Hutchinson, who was born in Northern Ireland, is an Emmy award-winning screenwriter, Olivier-nominated playwright and was writer-in-residence for the Royal Shakespeare Company before making the move to work in Hollywood. His five previous collaborations with Frankenheimer included the Emmy-winning Against The Wall, about the 1971 Attica prison riot, starring Samuel L Jackson.

Next month, Oberon Books will publish his memoir, Clinging to the Iceberg: Writing for a Living on the Stage and in Hollywood. In it he has relived a painful chapter of his career – so painful that he has never watched The Island of Dr Moreau since its completion.

In an interview with the Observer, Hutchinson recalled that he had been working with the director Stephen Daldry on a revival of his 1984 Royal Court hit, Rat in the Skull, when he was contacted by Frankenheimer.

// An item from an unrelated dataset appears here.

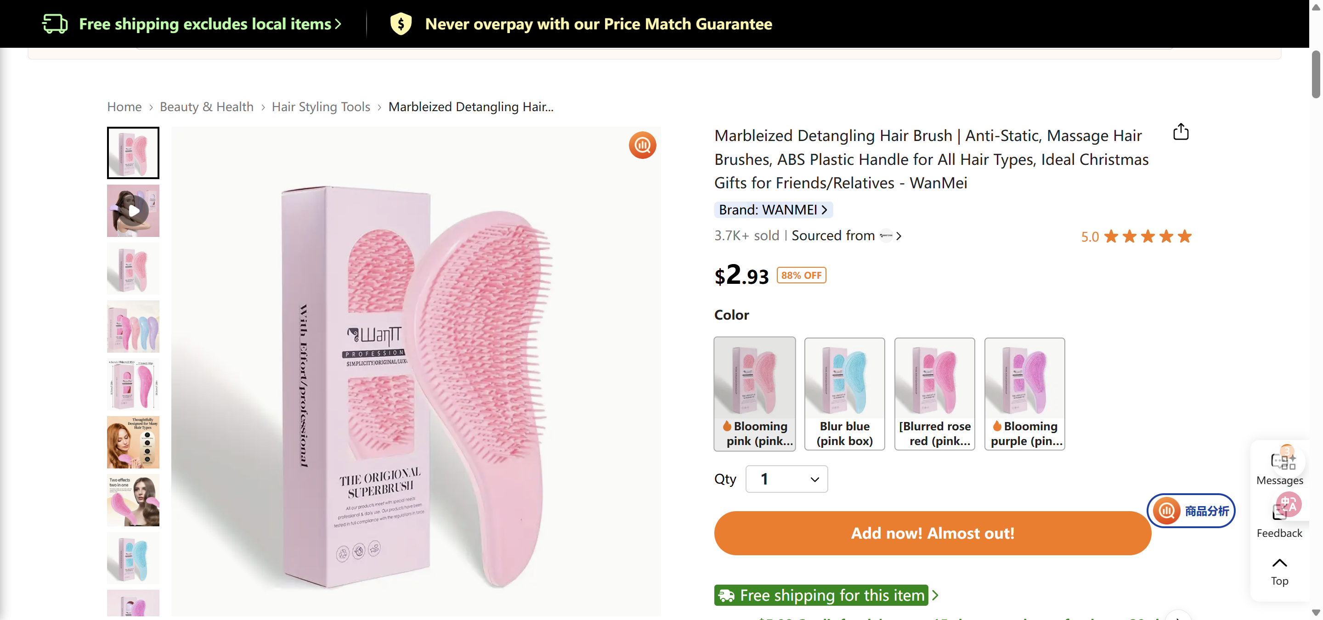
Task: Select the Blooming pink color swatch
Action: tap(754, 394)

Although Brando revolutionised acting with his mesmerising performances in classics such as A Streetcar Named Desire and On the Waterfront, he was known to loathe producers, directors and even acting. Frankenheimer had warned Hutchinson that there were difficulties with working with Brando, sending over some initial footage shot after he replaced the original director, Richard Stanley.

“He [Frankenheimer] said: ‘Take a look at these [tapes] before you actually commit.’ They showed Brando sitting in a hammock with literally the smallest person who’s ever been measured by scientists, the actor Nelson De la Rosa who was just under 28 inches tall.

Marlon Brando in A Streetcar Named Desire, 1951 Photograph: John Kobal Foundation/Getty Images

“Brando absolutely fell in love with this guy. He put him on his chest in the hammock and sang ‘Frog Went A-Courting’ to him. There was 90 minutes of that. John said: ‘This is all I can persuade Brando to do.’ ”

Hutchinson writes in his book: “By this stage of his life Brando, playing the God of Moreau’s island and emerging as the God of the production, was way beyond bored with the making of movies. Overweight, unprepared, mocking, dismissive, on the razor’s edge where caprice becomes malice, the case for the prosecution is therefore easily made. He was indeed here to sabotage this movie.”

He continues: “Brando placed a kitchen colander on his head, slathered himself in sunscreen, fell in love with Nelson, retired to his trailer and refused to leave it.”

Looking back, Hutchinson now notes the irony that, in making a film about an island of monsters, everybody in the movie turned into a monster: “Everybody behaved monstrously to each other.”

He was shocked to discover the “poisonous” relations between Brando and most of the other actors. Careful about mentioning names, Hutchinson refers to incidents including a “prohibition” on one actor being allowed to handle a gun – even one that fired blanks.

There was such intense hatred that the executives eventually “threw up their arms” and asked the actors to film “a one-man show” that would be stitched together in post-production: “It was an island of crazy people – an awful experience.”